### [WORK REQUEST]
Having located the line with "Task: Uncheck Allow TLS 1.0 and 1.1", repeat it and all remaining lines of the records exactly. Pictures do not belong in the answer.

Collected data entries:

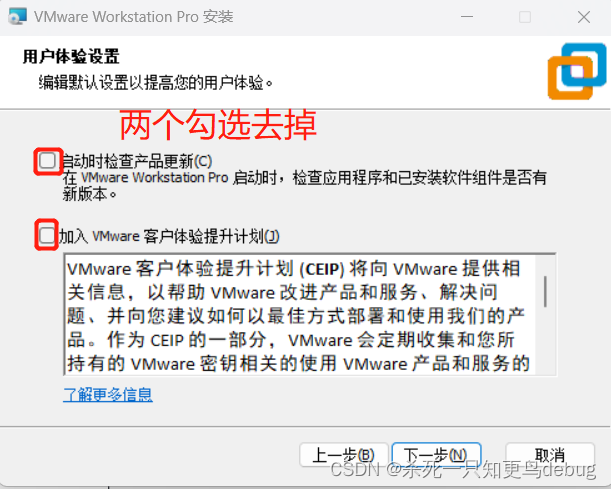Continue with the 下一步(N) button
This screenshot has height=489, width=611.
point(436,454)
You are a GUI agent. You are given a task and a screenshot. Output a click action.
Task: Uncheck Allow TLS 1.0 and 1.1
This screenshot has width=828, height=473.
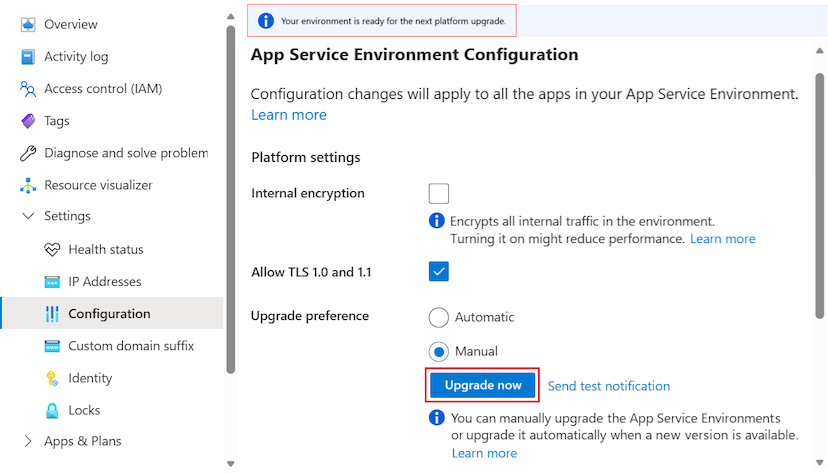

### [TASK RESULT]
Task: Uncheck Allow TLS 1.0 and 1.1
This screenshot has width=828, height=473.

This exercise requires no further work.